Review: Man-Made and Natural Music Merge on a Steamy Sunday

By Anthony Tommasini
July 3, 2018

KATONAH, N.Y. — Sunday afternoon was steamy, with temperatures in the 90s and thick humidity. But that didn’t deter 60 intrepid percussionists and about 700 curious music lovers from attending a free performance of John Luther Adams’s outdoor work “Inuksuit” at Caramoor, the summer music festival here.

Mr. Adams, who lived for years in Alaska, has written that “Inuksuit” was inspired by the stone sentinels constructed over centuries by the Inuit indigenous people of the Arctic. The music is haunted by visions of melting polar ice.

There is no master score for the 60-minute piece, which can be performed by up to 99 percussionists on whatever instruments are available. Instead, the players draw from a collection of musical materials to create their own realization. The result depends crucially on the character of the site where it is performed. (Earlier this year, a performance took place on both sides of the fence separating San Diego, Calif., from Tijuana, Mexico.)

Over the weekend, as the musicians rehearsed, they started mordantly referring to “Inuksuit” as “Inuksweat.” Both players and listeners did plenty of sweating on Sunday. But everyone seemed too involved to care.

Doug Perkins, a percussionist who directed the performance, decided more or less where the players would be placed: standing on patches of lawn in the sun or under trees in the shade, kneeling on mulch-filled paths in the woods or hovering over drum sets within the Sunken Garden. The piece began with all the musicians gathered in a group for a period of meditation.

Then, quietly at first, individual performers started blowing through conches, twirling plastic tubes and shaking boxes of tinkling bells to produce an array of drones and whistles, some of them evocative of bird calls. (Mr. Adams is an avid birder.) Slowly, the musicians moved to various sets of drums, gongs, cymbals and more, placed here and there, and began playing. Delicate, halting riffs grew into nervous bursts and, before long, pounding rhythms.

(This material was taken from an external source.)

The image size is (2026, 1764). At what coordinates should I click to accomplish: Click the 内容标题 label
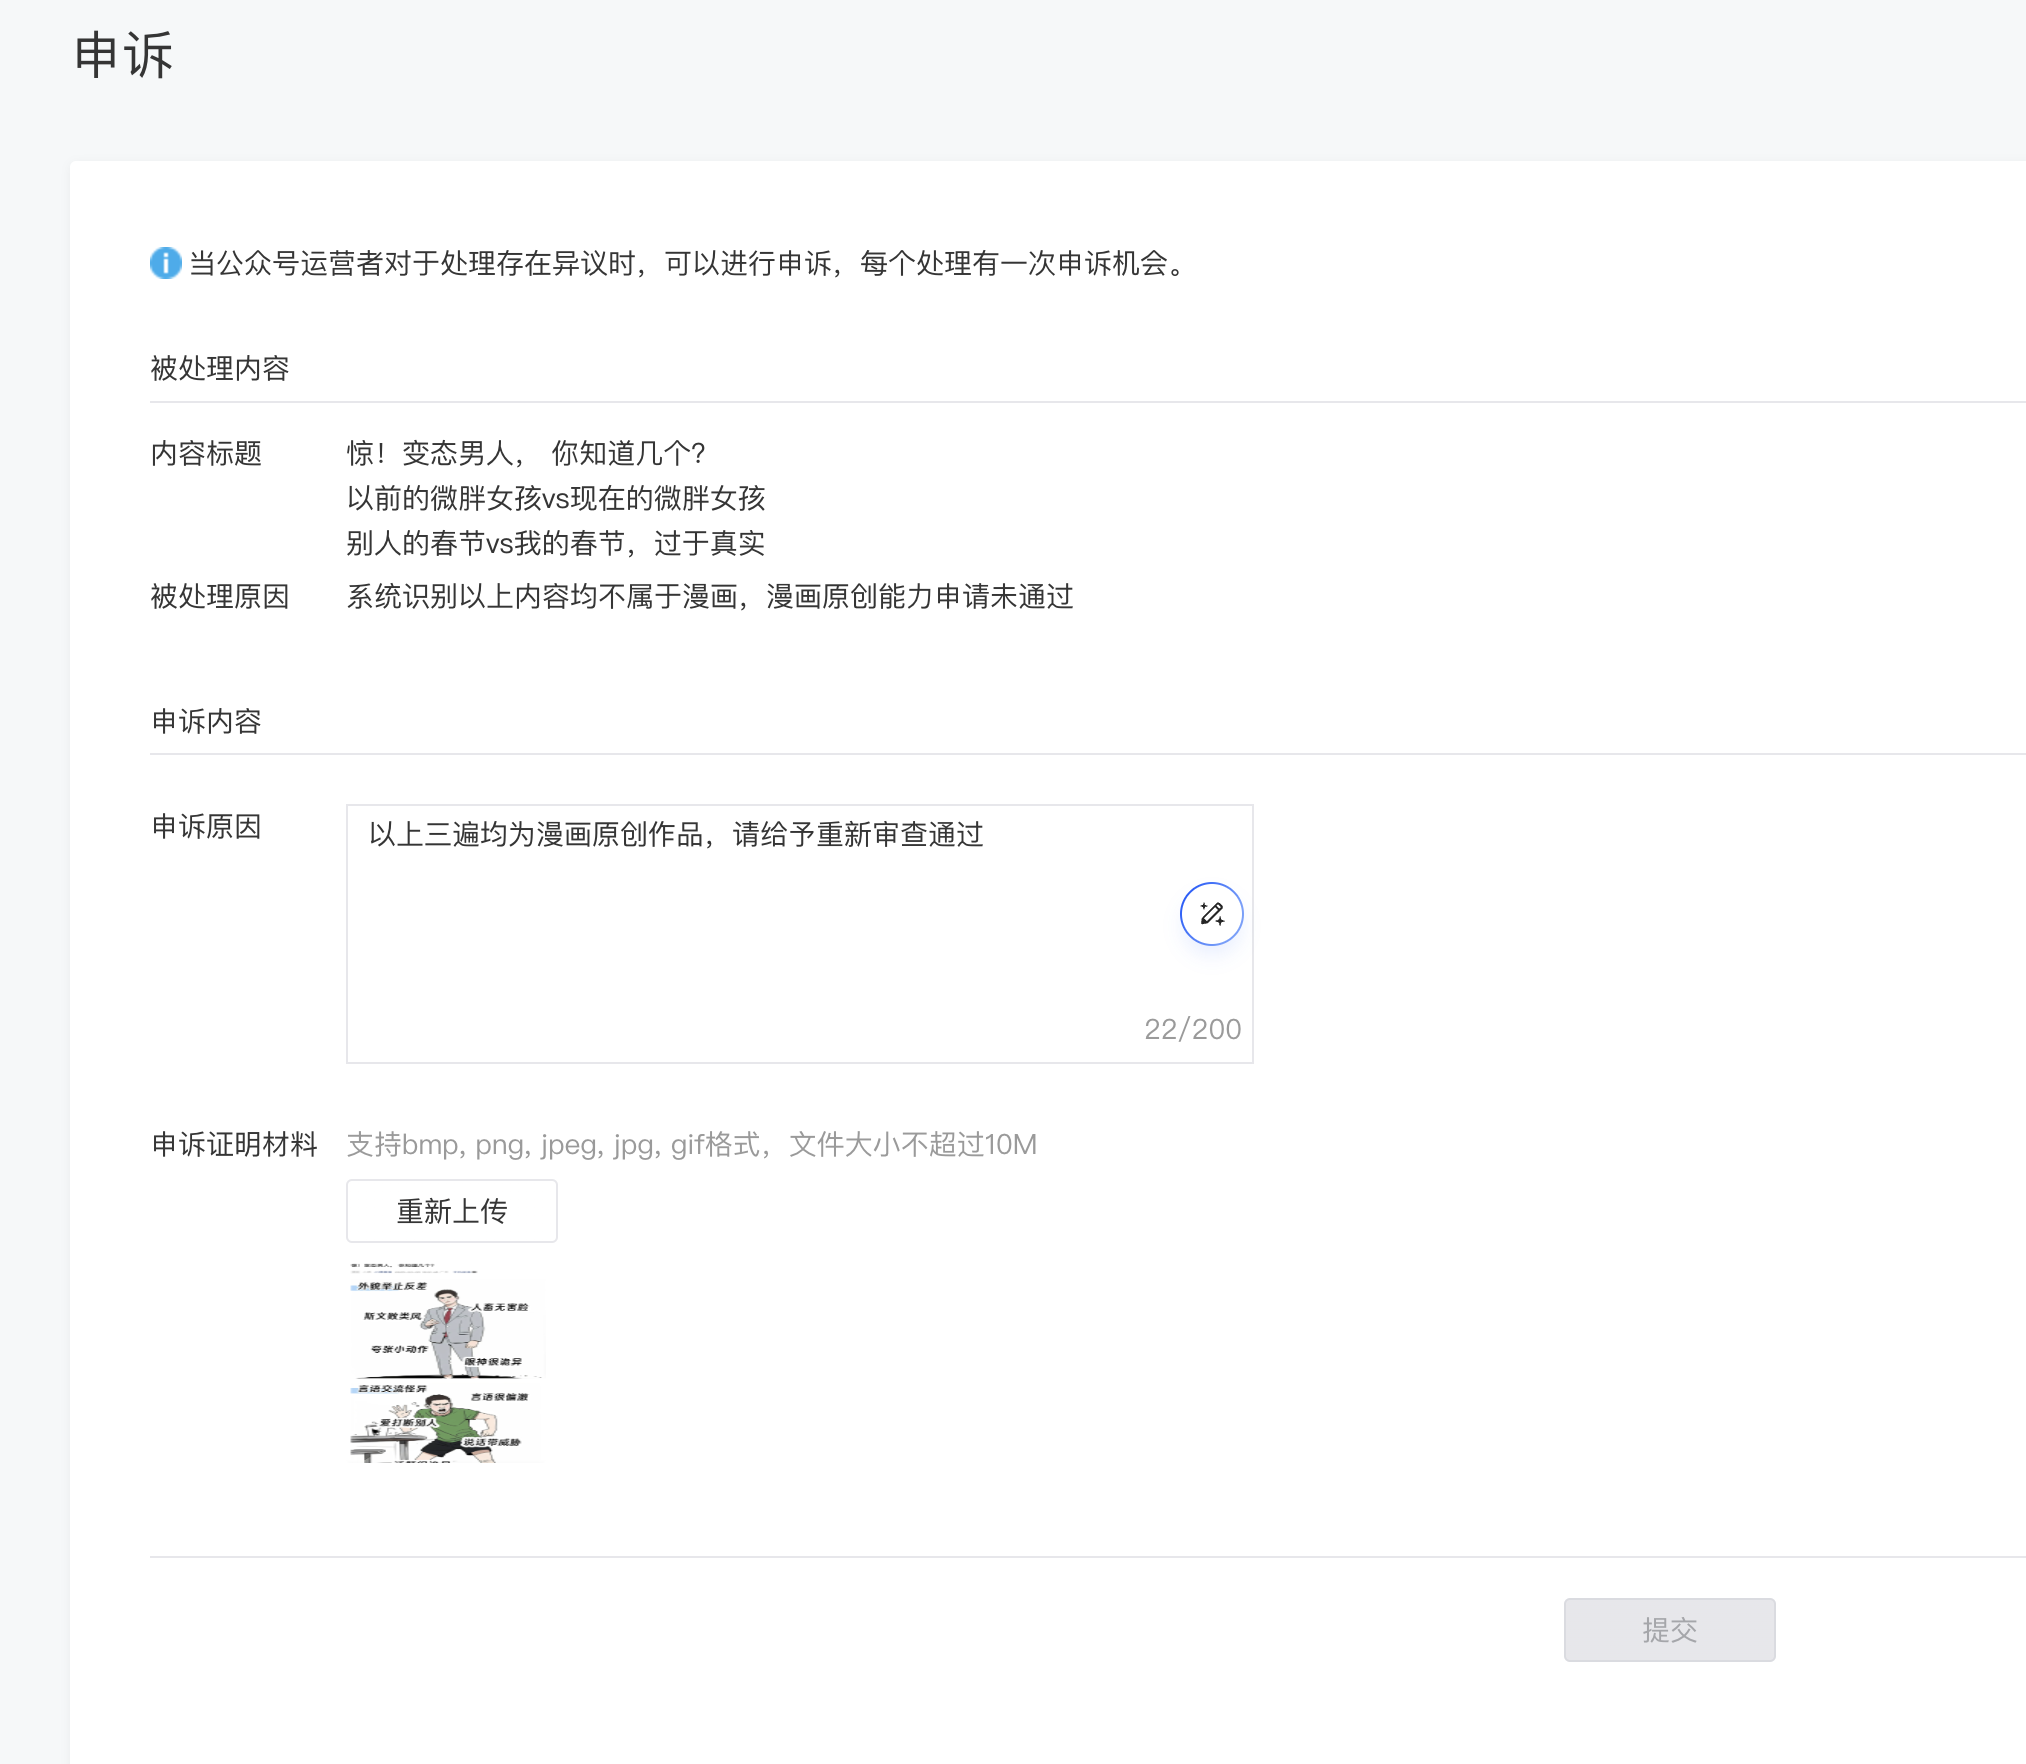(206, 453)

The audience was invited to stroll around close to the players, creating their own individual experiences of the music. Many of the small children in attendance, including Lily, a 2-year-old who had come with me, seemed at once riveted and a bit scared by the pounding rhythms. One little boy standing next to a percussionist flailing away at drums reacted by smiling and dancing.

For me, the music was richest when I stood in one place for a while and let sounds from distant players mingle with nearby flourishes. As the end approached, the music settled down and thinned out, until there seemed to be only tinkling chimes, like the actual bird calls that had been part of the music all along.

On Saturday evening, Caramoor presented a more traditional event: a splendid concert by the festival’s resident Orchestra of St. Luke’s in the open-air Venetian Theater. The conductor Ludovic Morlot, departing next year as the music director of the thriving Seattle Symphony, began with a bracing account of Smetana’s “Dance of the Comedians.” Then Benjamin Beilman was the soloist in an exciting performance of Tchaikovsky’s Violin Concerto. Playing with rich sound and plenty of brilliance, Mr. Beilman conveyed both dreamy lyricism and heated intensity.

The New York premiere of Matthew Aucoin’s “Evidence” revealed an elusive yet engrossing orchestral piece. The 20-minute work is layered with shape-shifting elements: droning low sonorities; restlessly oscillating figures; sonic masses that come in and out of focus; blocks of chords that heave and sway; and, in one surprising turn, a beguiling melodic episode that yearns to settle in but never quite does. For all the contrasts, the piece holds together with unfailing dramatic purpose.

The evening ended with a bold account of Tchaikovsky’s “Romeo and Juliet Fantasy Overture.”